Quelques minutes plus tard, ils arrivèrent devant le portail de la propriété du Messager. Un portail très haut, en bronze et décoré de motifs représentant des chevaux. Une fois ouvert, une immense propriété s'offrait à eux.
-- Je ne savais pas que la prêtrise rapportait autant ? se moqua Arhon.
-- Je vois que ton humour n'a pas changé avec les décennies.
-- Dis donc Arhon, commença Kay, tu ne connaîtrais pas non plus l'homme le plus riche du monde ? J'ai quelques achats en tête.

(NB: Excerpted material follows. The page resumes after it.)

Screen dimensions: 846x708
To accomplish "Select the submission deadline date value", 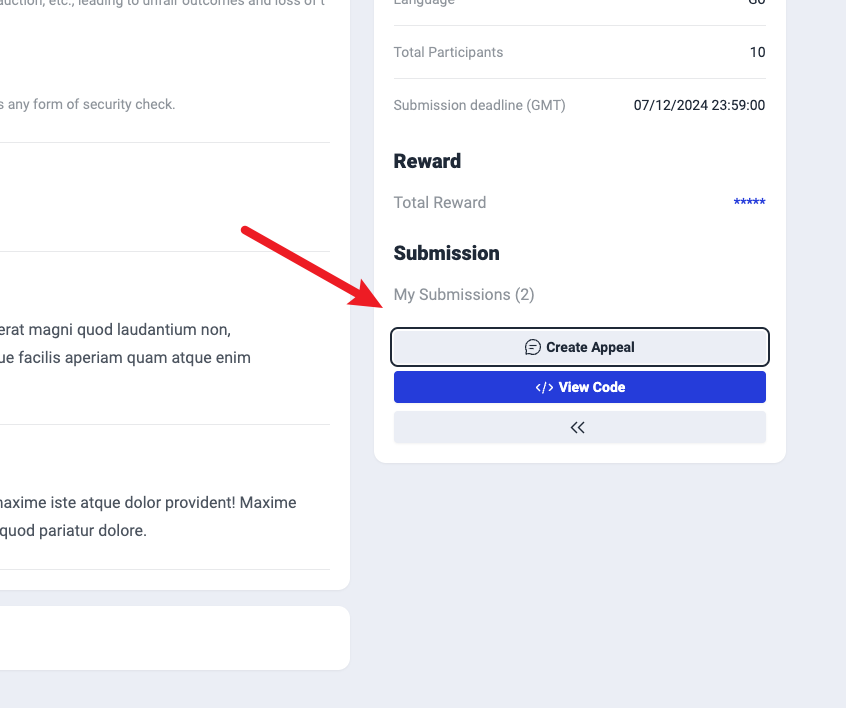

-- Non, mais je connais son créancier.
Ils s'installèrent dans la demeure et se groupèrent autour de la cheminée afin d'entendre l'histoire de Shijuga. Celui-ci les rejoignit après avoir interrogé le prisonnier.
-- Il a réussit à te dire quelque chose malgré l'état dans lequel tu l'as mis ? demanda Arhon.
-- On trouve toujours un moyen de discuter entre vieux amis…
-- Au fait, où vas-tu donc le loger ton invité ? demanda Arhon au Messager. Ce fut Shijuga qui répondit: "Une tombe lui suffira." Et devant l'air offusqué de Kay : "Il a choisi la mort plutôt que d'annoncer à son maître son échec. Bon, j'espère que vous êtes bien installés, je vais commencer mon histoire. Je ne suis pas conteur, ne vous attendez donc pas à une merveille."
-- Vous n'êtes pas sans savoir que je viens de l'Orient, ce serait dur autrement. Il vous faut savoir que là-bas, notre vie est basée sur l'honneur et que nous attachons notamment cet honneur à notre famille. Il existe plusieurs familles plus ou moins puissantes et nous suivons une hiérarchie assez stricte. Cela ressemble un peu aux cités état sauf que nos familles s'étendent sur tout notre territoire. On ne dirige pas seulement une région, chaque famille s'est au fil du temps spécialisée. La famille dont je faisais partie est spécialisée dans la diplomatie et le renseignement. Voilà le décor planté, des questions ?"
-- Tu as parlé de ta famille comme si tu n'en faisais pas partie ? demanda Kay.
-- En m'exilant, j'ai renoncé à tout droit sur ma famille selon les lois de mon pays.
-- Et où as-tu appris le combat si ta famille traite de diplomatie et de renseignement ?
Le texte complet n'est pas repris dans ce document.